§ EXERCISE DIRECTIONS
Return each line of the records below that contains the word "Show".

==============================

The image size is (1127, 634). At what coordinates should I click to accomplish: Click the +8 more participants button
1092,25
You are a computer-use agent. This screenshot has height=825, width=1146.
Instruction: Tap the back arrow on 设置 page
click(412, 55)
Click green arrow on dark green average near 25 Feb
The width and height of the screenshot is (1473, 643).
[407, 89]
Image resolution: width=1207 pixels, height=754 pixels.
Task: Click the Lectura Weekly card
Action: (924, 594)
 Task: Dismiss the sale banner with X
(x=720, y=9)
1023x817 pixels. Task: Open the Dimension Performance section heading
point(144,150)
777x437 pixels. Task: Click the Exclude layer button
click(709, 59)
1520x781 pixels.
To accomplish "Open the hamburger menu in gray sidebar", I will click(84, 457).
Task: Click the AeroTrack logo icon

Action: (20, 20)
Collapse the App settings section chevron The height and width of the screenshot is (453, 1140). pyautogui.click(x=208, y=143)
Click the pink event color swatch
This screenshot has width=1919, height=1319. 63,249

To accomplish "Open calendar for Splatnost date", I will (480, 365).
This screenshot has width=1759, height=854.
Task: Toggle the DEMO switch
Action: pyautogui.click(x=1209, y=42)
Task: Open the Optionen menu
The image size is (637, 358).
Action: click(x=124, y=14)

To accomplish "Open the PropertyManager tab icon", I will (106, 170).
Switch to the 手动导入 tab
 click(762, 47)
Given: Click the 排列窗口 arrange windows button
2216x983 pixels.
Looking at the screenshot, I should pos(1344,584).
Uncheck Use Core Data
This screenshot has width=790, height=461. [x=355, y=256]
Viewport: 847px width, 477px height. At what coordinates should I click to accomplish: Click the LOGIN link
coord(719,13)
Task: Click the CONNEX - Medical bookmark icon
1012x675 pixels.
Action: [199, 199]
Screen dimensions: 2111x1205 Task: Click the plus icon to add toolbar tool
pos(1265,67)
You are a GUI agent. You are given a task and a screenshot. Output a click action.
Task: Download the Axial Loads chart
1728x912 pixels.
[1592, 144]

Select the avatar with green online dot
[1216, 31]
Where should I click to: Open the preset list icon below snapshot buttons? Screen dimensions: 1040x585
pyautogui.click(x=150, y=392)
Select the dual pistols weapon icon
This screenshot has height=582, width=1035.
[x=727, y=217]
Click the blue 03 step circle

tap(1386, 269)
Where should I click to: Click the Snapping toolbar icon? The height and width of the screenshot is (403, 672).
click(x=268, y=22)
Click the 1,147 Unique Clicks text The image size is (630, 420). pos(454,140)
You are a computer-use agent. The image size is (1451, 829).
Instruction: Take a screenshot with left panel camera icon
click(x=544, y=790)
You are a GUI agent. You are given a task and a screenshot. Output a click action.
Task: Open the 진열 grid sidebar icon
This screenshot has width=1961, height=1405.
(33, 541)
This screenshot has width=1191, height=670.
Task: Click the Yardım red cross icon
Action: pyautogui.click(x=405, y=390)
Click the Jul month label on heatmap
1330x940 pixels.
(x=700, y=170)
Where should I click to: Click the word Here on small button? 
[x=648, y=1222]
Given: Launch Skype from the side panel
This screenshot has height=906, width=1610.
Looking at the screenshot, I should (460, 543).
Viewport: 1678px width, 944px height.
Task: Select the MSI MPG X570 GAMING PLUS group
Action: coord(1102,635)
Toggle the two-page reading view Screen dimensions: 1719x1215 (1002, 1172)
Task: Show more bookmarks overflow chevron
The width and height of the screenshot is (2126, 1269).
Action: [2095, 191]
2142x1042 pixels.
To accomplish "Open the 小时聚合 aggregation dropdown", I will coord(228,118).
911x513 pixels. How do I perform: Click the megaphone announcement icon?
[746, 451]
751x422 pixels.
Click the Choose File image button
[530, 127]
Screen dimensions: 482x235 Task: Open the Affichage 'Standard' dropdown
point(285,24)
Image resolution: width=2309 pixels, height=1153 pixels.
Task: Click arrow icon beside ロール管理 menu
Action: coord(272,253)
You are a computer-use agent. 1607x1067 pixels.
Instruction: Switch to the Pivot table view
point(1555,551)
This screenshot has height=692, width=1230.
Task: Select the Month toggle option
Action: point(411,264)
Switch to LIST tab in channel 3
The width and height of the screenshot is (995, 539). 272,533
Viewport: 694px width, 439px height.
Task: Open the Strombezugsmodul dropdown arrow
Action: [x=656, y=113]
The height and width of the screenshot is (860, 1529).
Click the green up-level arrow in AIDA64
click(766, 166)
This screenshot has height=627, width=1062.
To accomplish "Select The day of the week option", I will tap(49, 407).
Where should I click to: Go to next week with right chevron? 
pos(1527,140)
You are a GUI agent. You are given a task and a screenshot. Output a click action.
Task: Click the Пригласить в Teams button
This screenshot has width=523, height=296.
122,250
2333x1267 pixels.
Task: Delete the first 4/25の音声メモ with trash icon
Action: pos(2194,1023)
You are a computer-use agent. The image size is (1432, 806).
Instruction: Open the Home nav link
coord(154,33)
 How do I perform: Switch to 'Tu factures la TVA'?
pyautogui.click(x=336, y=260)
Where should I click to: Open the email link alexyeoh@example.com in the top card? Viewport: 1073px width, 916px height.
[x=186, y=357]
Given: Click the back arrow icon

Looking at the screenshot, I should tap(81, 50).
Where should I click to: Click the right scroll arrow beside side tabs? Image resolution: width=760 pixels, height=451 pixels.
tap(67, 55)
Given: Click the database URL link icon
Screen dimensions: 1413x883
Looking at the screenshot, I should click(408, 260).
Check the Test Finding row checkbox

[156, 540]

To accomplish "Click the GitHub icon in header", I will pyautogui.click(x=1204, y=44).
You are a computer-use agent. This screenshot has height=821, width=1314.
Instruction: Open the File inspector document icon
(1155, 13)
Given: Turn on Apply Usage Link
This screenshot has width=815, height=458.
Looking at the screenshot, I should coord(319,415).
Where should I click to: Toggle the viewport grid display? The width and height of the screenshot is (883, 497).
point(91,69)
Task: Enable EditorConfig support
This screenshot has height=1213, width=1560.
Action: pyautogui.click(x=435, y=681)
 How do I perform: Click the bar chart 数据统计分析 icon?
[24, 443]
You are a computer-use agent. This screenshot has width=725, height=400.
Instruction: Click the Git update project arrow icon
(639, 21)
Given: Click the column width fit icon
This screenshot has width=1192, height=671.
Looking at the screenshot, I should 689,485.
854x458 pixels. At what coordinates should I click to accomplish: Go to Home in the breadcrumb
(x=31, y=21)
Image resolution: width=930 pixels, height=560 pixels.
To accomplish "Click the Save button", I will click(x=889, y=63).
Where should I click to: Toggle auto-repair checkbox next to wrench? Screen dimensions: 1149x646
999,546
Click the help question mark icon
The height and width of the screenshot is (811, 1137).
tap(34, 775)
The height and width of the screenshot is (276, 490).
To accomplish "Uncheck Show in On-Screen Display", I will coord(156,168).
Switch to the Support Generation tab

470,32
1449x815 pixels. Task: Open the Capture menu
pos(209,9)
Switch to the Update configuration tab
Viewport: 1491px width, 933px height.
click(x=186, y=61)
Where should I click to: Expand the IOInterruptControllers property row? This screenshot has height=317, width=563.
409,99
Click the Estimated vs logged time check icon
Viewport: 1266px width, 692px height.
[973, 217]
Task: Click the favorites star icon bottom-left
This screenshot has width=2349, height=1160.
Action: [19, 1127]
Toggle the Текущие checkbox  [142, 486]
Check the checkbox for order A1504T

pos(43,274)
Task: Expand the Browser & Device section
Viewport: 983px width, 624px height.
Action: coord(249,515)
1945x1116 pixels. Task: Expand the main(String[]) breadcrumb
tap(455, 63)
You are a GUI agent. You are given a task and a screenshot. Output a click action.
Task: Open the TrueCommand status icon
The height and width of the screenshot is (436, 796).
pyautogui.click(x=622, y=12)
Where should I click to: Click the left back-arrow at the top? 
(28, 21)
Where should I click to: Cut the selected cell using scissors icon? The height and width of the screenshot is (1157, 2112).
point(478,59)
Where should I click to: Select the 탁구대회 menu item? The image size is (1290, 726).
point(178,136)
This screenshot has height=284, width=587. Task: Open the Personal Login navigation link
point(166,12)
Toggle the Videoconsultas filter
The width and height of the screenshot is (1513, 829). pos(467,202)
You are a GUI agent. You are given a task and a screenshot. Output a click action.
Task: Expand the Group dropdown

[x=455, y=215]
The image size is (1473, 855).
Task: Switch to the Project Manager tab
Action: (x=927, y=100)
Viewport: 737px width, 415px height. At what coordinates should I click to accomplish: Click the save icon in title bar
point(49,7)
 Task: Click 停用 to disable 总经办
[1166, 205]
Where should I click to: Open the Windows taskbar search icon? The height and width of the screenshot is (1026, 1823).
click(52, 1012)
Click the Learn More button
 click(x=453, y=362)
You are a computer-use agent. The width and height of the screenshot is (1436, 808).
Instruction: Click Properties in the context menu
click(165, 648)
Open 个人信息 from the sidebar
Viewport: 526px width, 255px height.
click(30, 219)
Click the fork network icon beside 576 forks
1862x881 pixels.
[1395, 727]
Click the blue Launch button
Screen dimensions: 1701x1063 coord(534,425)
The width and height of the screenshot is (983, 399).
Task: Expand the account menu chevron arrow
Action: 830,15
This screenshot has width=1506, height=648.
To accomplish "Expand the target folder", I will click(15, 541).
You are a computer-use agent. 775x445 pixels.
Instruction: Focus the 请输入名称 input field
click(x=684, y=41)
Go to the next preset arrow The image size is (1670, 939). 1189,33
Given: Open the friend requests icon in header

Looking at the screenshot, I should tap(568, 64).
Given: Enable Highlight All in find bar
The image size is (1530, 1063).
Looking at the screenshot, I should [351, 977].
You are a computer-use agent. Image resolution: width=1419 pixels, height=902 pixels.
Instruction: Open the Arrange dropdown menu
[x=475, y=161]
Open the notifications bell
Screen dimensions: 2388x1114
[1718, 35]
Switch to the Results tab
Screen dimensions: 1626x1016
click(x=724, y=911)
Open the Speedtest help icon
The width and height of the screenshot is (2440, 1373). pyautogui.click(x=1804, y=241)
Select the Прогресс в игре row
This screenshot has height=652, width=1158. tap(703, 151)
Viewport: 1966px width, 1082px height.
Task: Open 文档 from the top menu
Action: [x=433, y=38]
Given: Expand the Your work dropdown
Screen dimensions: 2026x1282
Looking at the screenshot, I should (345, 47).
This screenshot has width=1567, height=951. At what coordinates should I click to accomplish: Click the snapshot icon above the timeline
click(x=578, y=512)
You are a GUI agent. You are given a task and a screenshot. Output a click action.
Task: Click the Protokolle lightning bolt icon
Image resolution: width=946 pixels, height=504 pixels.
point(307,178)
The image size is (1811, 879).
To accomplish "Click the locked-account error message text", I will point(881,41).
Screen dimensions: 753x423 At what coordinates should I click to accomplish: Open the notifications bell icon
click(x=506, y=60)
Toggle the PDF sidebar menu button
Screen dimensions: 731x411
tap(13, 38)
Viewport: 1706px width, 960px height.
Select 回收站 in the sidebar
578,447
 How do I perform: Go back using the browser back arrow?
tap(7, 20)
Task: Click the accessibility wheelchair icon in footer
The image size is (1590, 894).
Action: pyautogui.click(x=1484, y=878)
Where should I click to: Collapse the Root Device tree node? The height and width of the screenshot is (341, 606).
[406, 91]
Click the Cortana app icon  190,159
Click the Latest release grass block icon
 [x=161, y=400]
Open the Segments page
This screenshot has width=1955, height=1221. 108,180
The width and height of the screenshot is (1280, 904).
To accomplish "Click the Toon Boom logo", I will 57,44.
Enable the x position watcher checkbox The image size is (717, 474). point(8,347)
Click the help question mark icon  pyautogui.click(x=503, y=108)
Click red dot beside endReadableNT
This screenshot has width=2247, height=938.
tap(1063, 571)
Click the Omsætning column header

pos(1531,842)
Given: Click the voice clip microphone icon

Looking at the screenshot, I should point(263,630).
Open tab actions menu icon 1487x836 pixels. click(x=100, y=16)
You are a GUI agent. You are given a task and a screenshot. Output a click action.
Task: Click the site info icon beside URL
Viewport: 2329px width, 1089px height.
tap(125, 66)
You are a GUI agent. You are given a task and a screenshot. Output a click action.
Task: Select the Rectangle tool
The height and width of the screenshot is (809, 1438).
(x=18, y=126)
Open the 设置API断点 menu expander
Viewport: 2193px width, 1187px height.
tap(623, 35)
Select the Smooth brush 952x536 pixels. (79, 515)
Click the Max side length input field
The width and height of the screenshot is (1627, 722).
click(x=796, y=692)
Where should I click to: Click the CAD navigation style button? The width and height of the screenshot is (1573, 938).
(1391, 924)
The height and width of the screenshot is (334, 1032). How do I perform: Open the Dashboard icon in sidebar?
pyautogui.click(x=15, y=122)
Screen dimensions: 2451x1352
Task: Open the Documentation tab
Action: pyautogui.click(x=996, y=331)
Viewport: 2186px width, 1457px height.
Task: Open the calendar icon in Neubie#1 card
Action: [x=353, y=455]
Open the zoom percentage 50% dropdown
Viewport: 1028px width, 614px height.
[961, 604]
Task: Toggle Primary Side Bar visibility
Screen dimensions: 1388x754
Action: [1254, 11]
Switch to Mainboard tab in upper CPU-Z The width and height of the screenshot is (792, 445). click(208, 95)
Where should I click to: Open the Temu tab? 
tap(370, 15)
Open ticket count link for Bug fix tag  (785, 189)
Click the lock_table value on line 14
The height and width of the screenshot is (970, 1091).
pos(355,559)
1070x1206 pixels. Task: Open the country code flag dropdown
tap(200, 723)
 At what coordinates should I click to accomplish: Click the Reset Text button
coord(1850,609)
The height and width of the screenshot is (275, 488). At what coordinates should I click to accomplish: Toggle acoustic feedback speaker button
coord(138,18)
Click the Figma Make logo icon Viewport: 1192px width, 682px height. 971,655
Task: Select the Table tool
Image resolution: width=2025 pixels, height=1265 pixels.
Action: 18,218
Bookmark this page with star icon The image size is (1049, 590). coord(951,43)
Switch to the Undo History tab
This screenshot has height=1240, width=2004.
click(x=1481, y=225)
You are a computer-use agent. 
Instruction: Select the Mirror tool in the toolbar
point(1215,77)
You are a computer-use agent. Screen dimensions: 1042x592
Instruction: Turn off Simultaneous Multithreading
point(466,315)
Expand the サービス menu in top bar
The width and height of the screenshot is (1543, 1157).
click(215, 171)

==============================

§ RESPONSE TO THIS TASK
Task: Show more bookmarks overflow chevron
To accomplish "Uncheck Show in On-Screen Display", I will coord(156,168).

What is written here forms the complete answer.